Lo que Graham Greene logra, en El Poder y la Gloria, es una representación estética de la conformación del whisky priest a la imagen de Nuestro Señor. Dice el Padre Mark Bosco que «es un drama estético porque el individuo es capturado por la imagen de Cristo y moldeado por esa forma»6. Lo que antes le parecía feo al cura complaciente – la suciedad, la bajeza, la pobreza y el dolor –, se convierte en la manifestación de Dios. Si no existiese la herida del pecado, el Médico no sería necesario.

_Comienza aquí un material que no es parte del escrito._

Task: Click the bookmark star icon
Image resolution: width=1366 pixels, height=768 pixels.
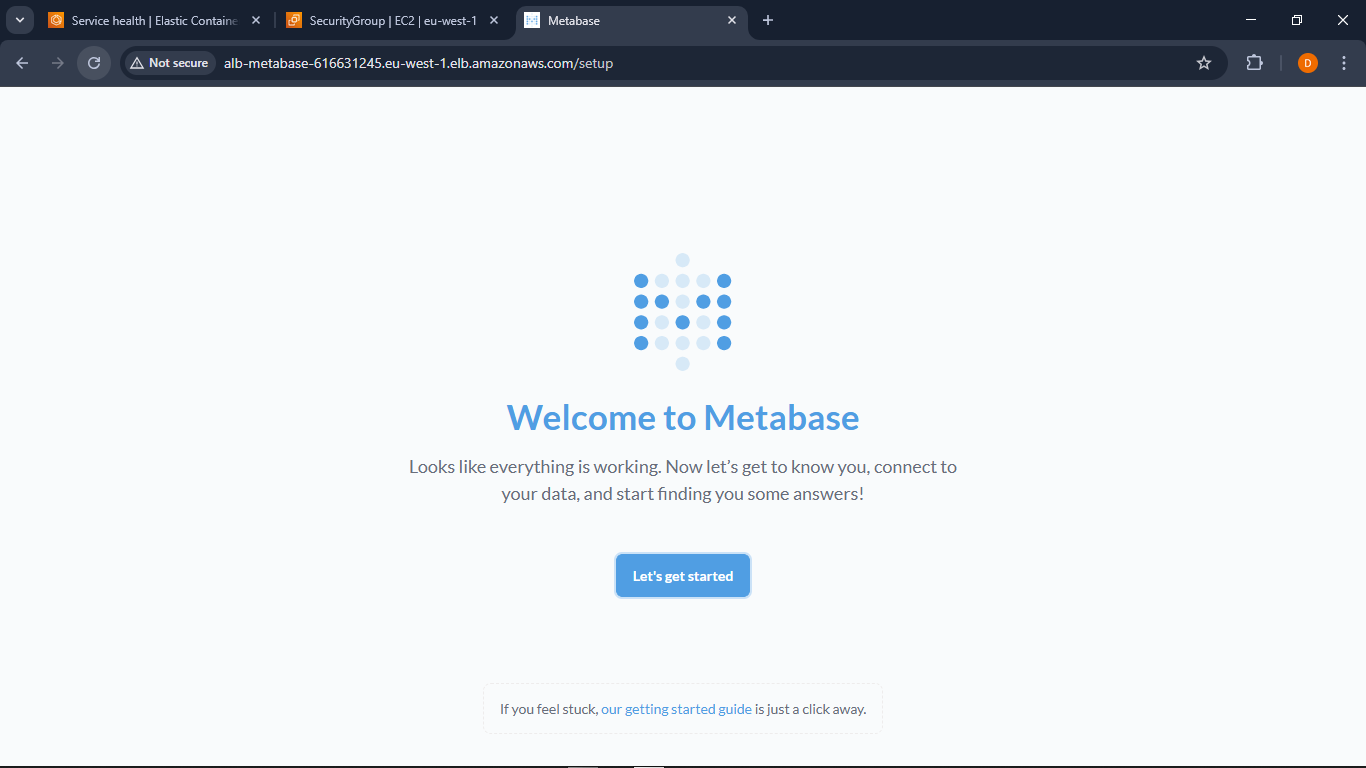Action: click(1204, 62)
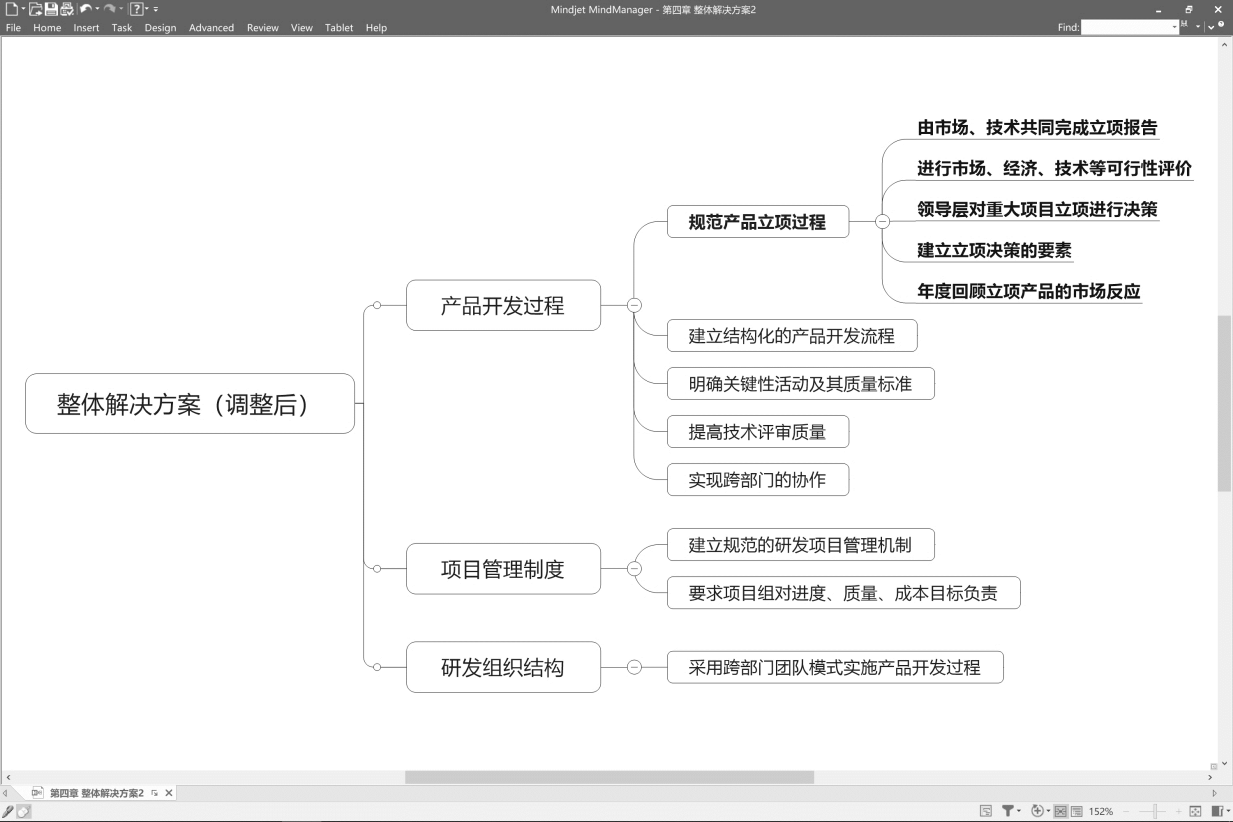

El fusilamiento del whisky priest es «su participación final en la cruz, y el texto implica la plena estatura de la estética religiosa en las páginas finales de la novela»7. Greene sigue a la tradición estética católica de “poner la imagen de Cristo como el padrón del verdadero ‘yo’ ante Dios»8. La imagen de Cristo es conocida, o bien desenterrada, a medida que el pecador va teniendo conciencia de los propios pecados; y no para creerse malo malísimo, sino para percibir que es mediocre incluso en la maldad, que no es nada. Al saberse mediocre, incapaz de salvarse, el whisky priest acepta verdaderamente algo que había oído, pero no comprendido: el sacrificio de Cristo, Dios encarnado, por los pecadores.

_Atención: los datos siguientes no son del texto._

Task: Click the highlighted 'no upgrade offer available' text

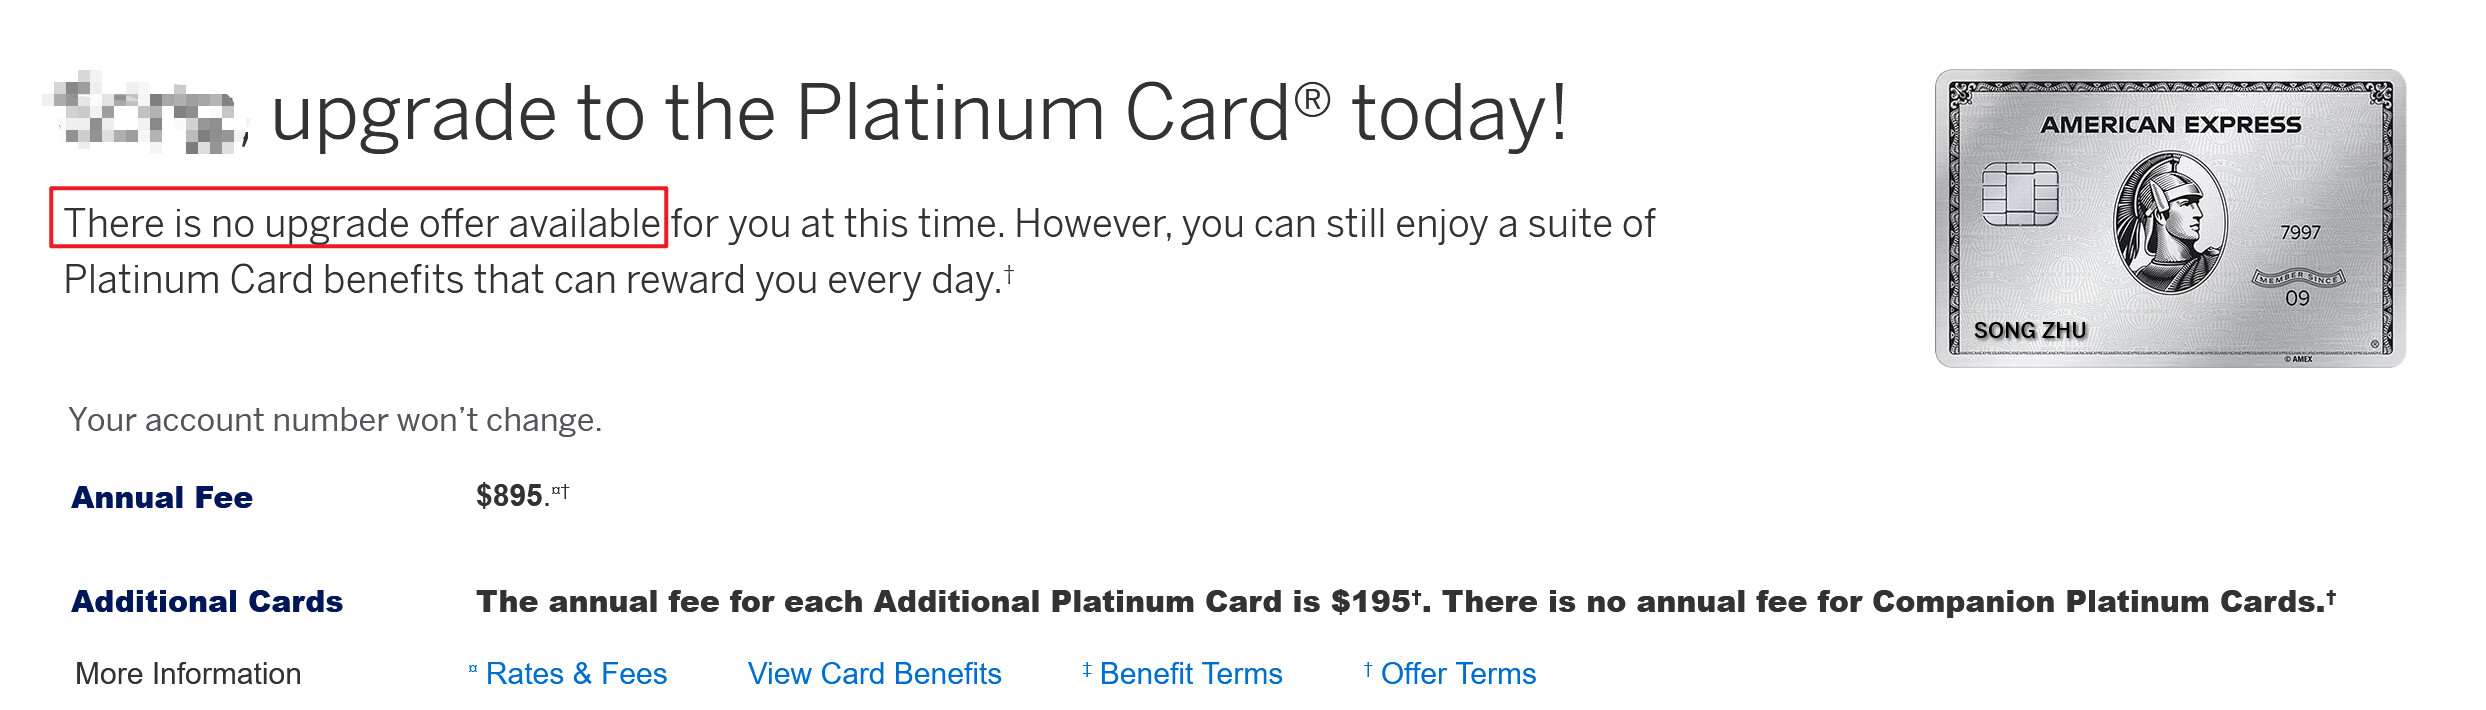Action: [361, 223]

La abundancia de la mediocridad, tanto la ajena como la propia, y el hecho de que él era capaz de poner a Dios en la boca de los hombres y darles Su perdón – o sea, la existencia de la gracia confirmada por su misma necesidad –, le permitieron al whisky priest comprender que «son Vuestros el poder y la gloria para siempre». Para el Padre Charles Moeller, toda la obra de Graham Greene es una meditación de las palabras divinas «no juzguéis»: «No juzguéis al mundo que os parece abandonado por Dios: está habitado por Dios. Nos juzguéis a la humanidad que, aparentemente, ha matado a Dios; ha sido salvada por Dios. No juzguéis el fracaso de Dios, pisoteado en instituciones que se entregan a Satán, escarnecido en la debilidad de los sacramentos; el poder y la gloria de Dios están allí presentes»9.
Gilmar Siqueira
1 GREENE, Graham. The Power and the Glory. London: Penguin, 2003.
2 GREENE, Graham. Ibid.
3 GREENE, Graham. Ibid.
4 GREENE, Graham. Ibid.
5 GREENE, Graham. Ibid.
6 BOSCO, Mark. Graham Greene’s Catholic Imagination. New York: Oxford University Press, 2005.
7 BOSCO, Mark. Ibid.
8 BOSCO, Mark. Ibid.
9 MOELLER, Charles. Literatura del Siglo XX y Cristianismo. Vol. 1. Madrid: Gredos, 1955.